抗RANKL抗体であるdenosumabゾレドロン酸よりも肺癌患者の全生存期間(OS)を延長できる可能性が明らかとなった。肺癌も含む固形癌から骨転移を起こした患者と多発性骨髄腫の患者を対象に、骨関連イベントの発生抑制効果をdenosumabとゾレドロン酸とで比較したフェーズ3試験のデータの探索的解析の結果、示されたもの。成果は7月4日から7日までオランダアムステルダムで開催されている第14回世界肺癌学会(IASLC2011)で、イタリアUniversity of TurinoのG.Scagiliotti氏によって発表された。

 フェーズ3試験は、毎月denosumab 120mgを皮下注射される群とゾレドロン酸4mg(腎機能に応じて調節)を静注する群に1対1で割り付けた。

 試験に参加した肺癌患者は811人(非小細胞肺癌702人、小細胞肺癌109人)で、denosumab群に411人、ゾレドロン酸群に400人が割り付けられた。肺癌患者全体のOS中央値はdenosumab群が8.9カ月、ゾレドロン酸群は7.7カ月で、denosumab群の方が1.2カ月延長していた。ハザード比は0.80(95%信頼区間 0.67-0.95)、p=0.01だった。

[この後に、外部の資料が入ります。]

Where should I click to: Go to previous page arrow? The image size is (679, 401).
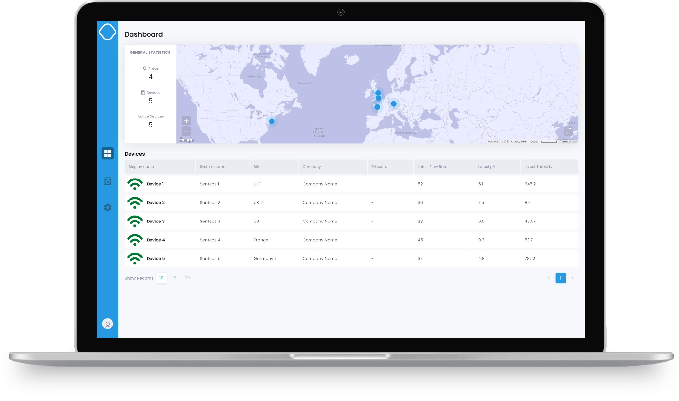[549, 278]
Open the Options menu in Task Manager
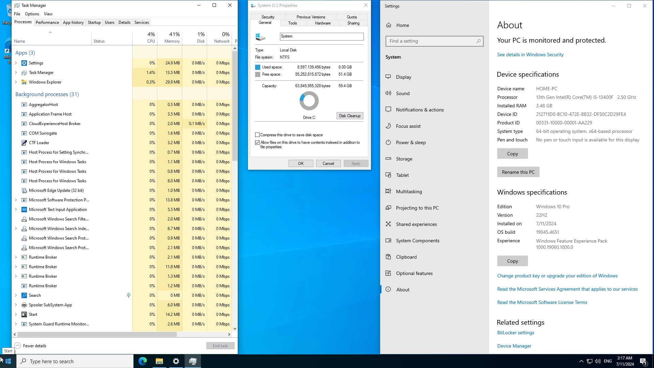 pyautogui.click(x=32, y=14)
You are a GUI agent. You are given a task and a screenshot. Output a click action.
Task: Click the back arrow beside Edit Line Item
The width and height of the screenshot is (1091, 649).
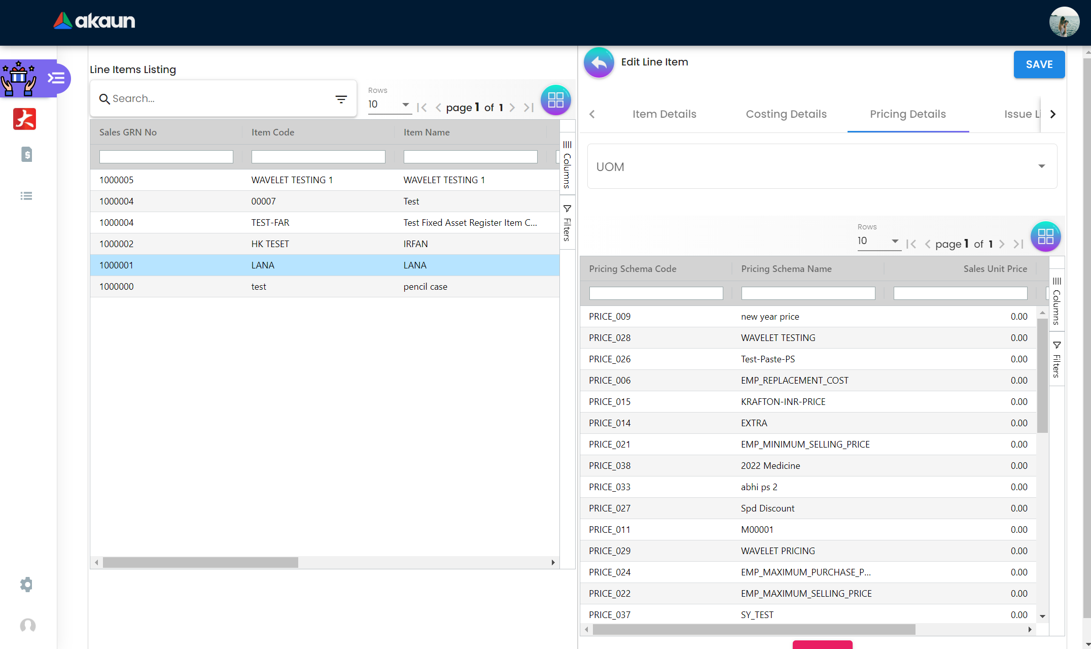point(599,62)
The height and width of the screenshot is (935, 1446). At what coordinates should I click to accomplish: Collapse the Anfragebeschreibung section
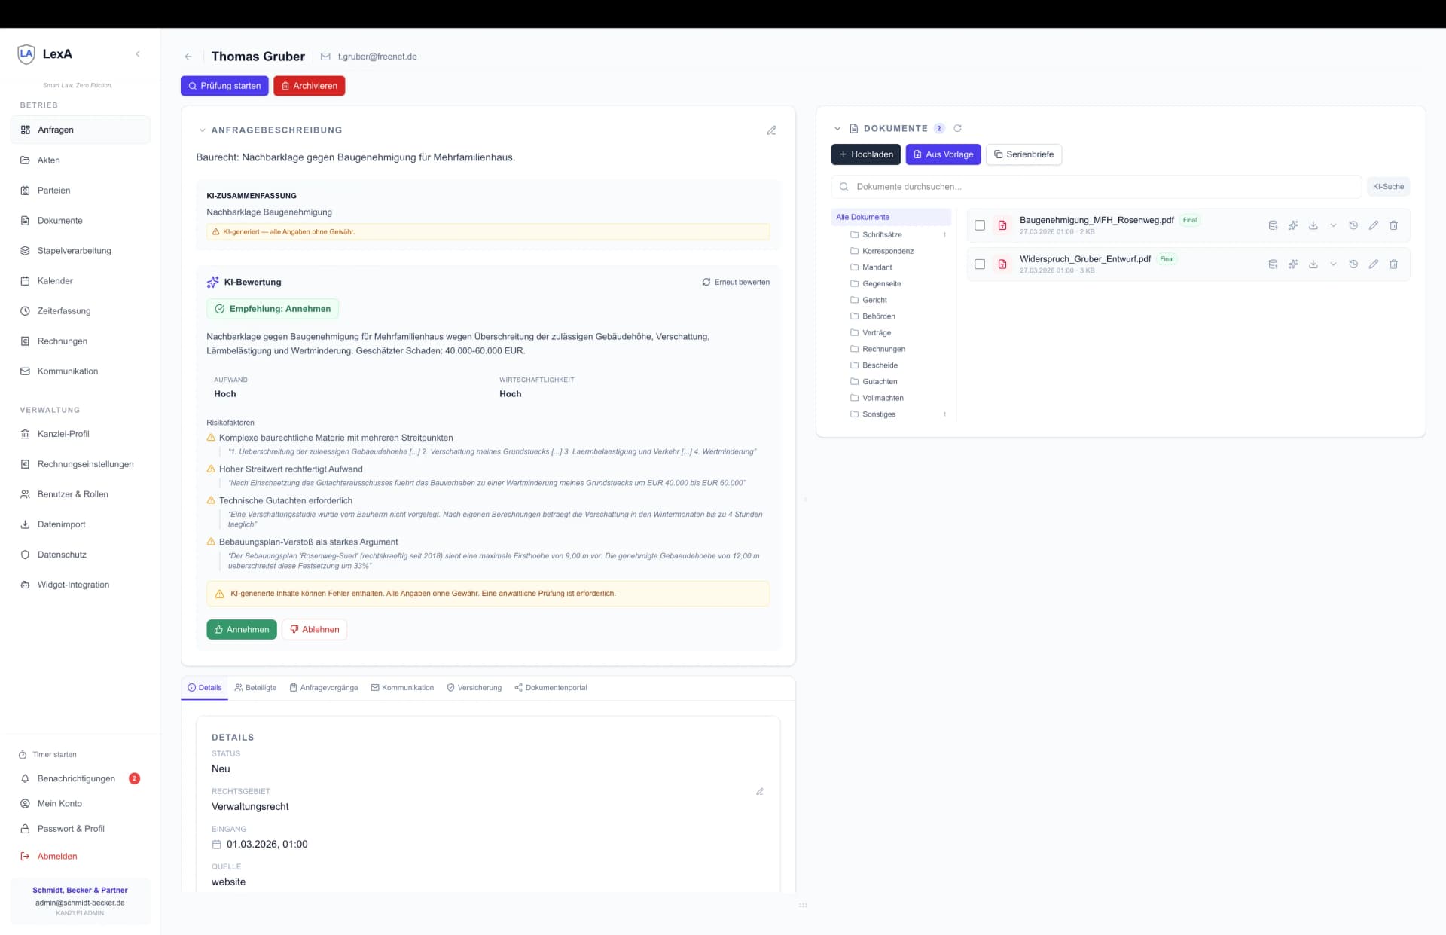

 組織型別に解析すると、扁平上皮癌ではdenosumab群が8.6カ月、ゾレドロン酸群は6.4カ月で、ハザード比は0.68(95%信頼区間 0.47-0.97)、p=0.0350と有意に延長していたが、腺癌ではdenosumab群が9.6カ月、ゾレドロン酸群は8.2カ月でハザード比0.80(95%信頼区間 0.62-1.02)、p=0.075で延長傾向にとどまった。

 小細胞癌患者109人ではdenosumab群が7.6カ月、ゾレドロン酸群は5.1カ月で、ハザード比は0.81(95%信頼区間 0.52-1.26)、p=0.3580と有意な差はつかなかった。

 肺癌患者における副作用の発現はdenosumab群96.8%、ゾレドロン酸群は95.4%で差はなく、重篤な副作用はdenosumab群66.0%、ゾレドロン酸群は72.9%だった。